1................ DOYLE CJ....... This is an application by the Minister for Industrial Affairs for leave to appeal to the Full Court from a decision of a Judge of this Court.

  1. The Judge refused an application for leave to appeal on a question of law arising out of a decision made by an Arbitrator.  The Arbitrator’s decision is found in a Further Interim Award (“the second Award”) dated 9 July 1999.

  2. The Judge also refused leave to appeal against his decision refusing leave to appeal.

  3. In Minister for Industrial Affairs v Civil Tech Pty Ltd (1997) 69 SASR 348 this Court held that an applicant for leave to appeal against a decision of an Arbitrator can, subject to a grant of leave to appeal, appeal to the Full Court from a refusal to grant leave to appeal. By application dated 31 August 2000 the applicant sought leave to appeal from the Full Court against the decision of the Judge refusing leave to appeal against his decision. That application was made pursuant to R 94.02.
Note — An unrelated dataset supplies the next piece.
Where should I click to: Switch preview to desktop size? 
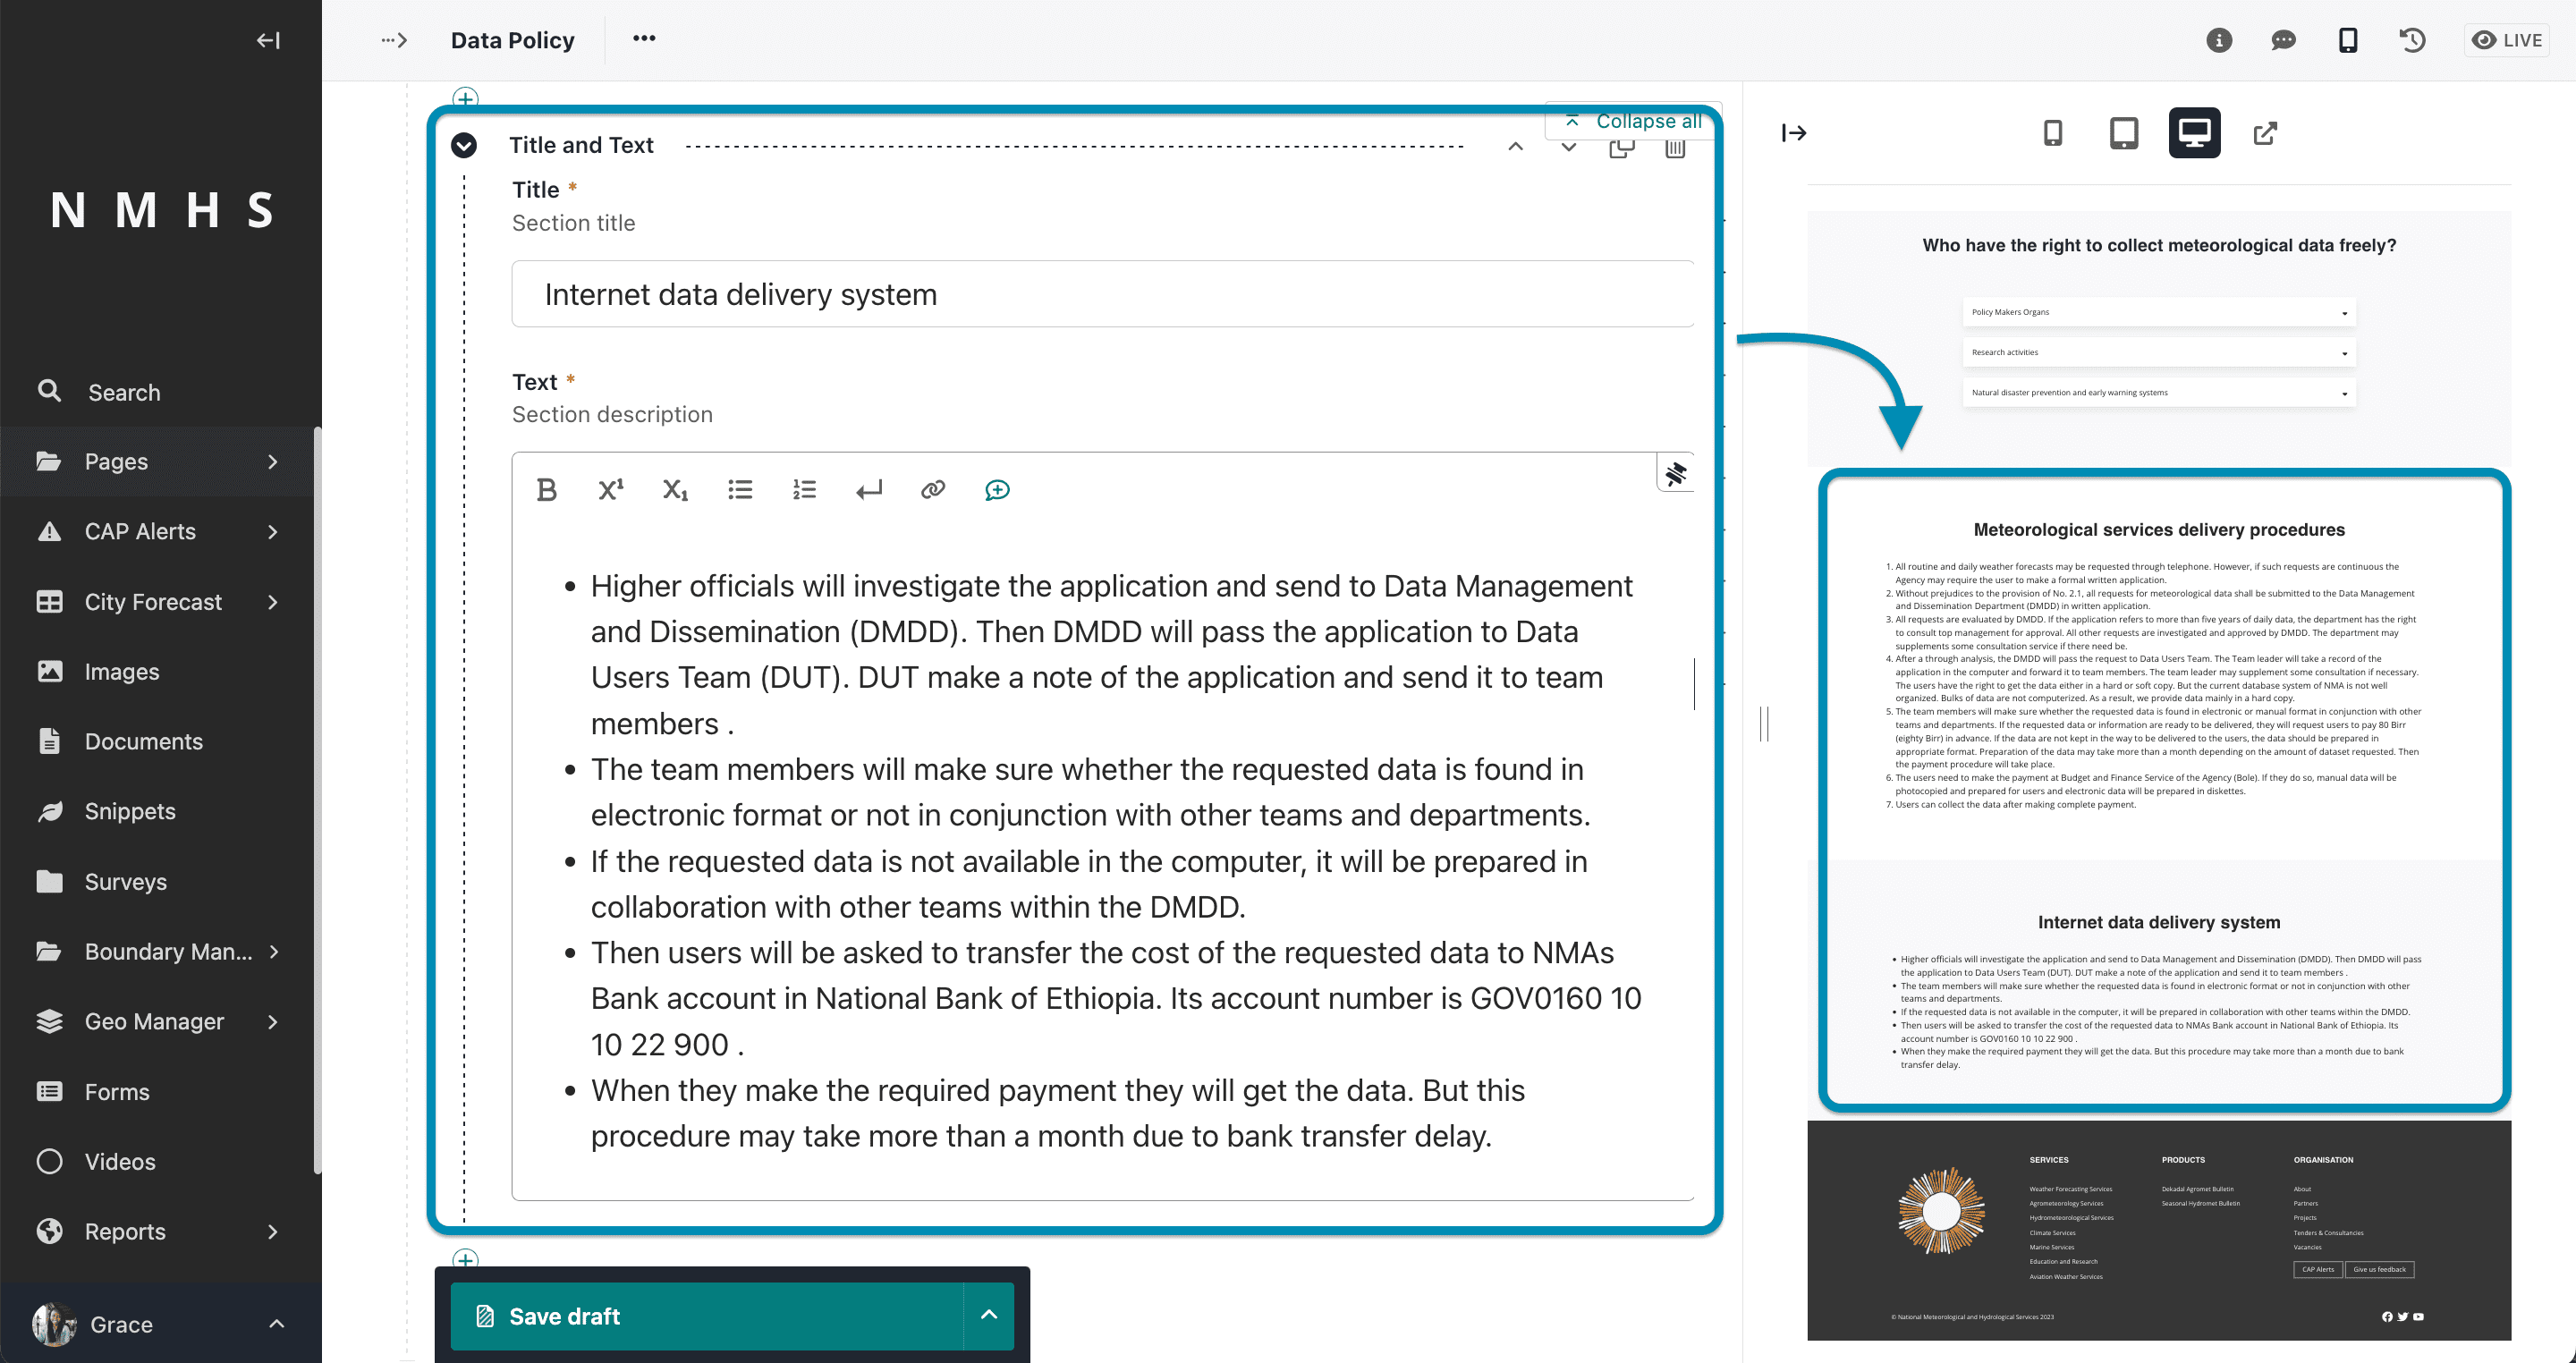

  4. By R 94.03, such an application is made in writing and is to be considered privately by the Full Court.  A differently constituted Full Court initially considered this application and ordered that the application be listed for oral argument on notice to the Respondent.  As a result of that, the application has come before the Court as presently constituted.

  5. It is not possible to identify the issues raised, and to deal with them, until they are set in the context of the background to the application for leave to appeal.

Earlier Proceedings

  1. Civil Tech Pty Ltd (“Civil Tech”) contracted with the Minister for Industrial Affairs (“the Minister”) to carry out certain civil engineering works.  The contract was in writing, and was entered into on 18 September 1990.  Disputes arose between the Minister and Civil Tech.  They were referred to arbitration.  The arbitration began on 1 February 1995, but the hearing of the respective claims and counter claims did not begin until September 1996.  The Arbitrator was asked to deal with a preliminary issue.  It seems to me that some of the difficulties that have arisen have resulted from the approach taken by the parties in separating out the preliminary issue.

  2. The preliminary issue was, in brief, whether a letter of 14 February 1992, sent by Civil Tech to the Minister, was a binding agreement which settled all claims made by Civil Tech arising out of the contract, or only certain claims made by Civil Tech, and whether any such agreement was in any event voidable.

  3. The letter referred to stated that Civil Tech agreed to accept from the Minister an “ex gratia payment” of $343,440.  The letter also contained words to the effect that this payment was accepted in settlement of all claims made by Civil Tech.  However, it suffices to say that there was other evidence supporting the view that Civil Tech neither intended to grant such release, nor should have been understood by the Minister as so intending.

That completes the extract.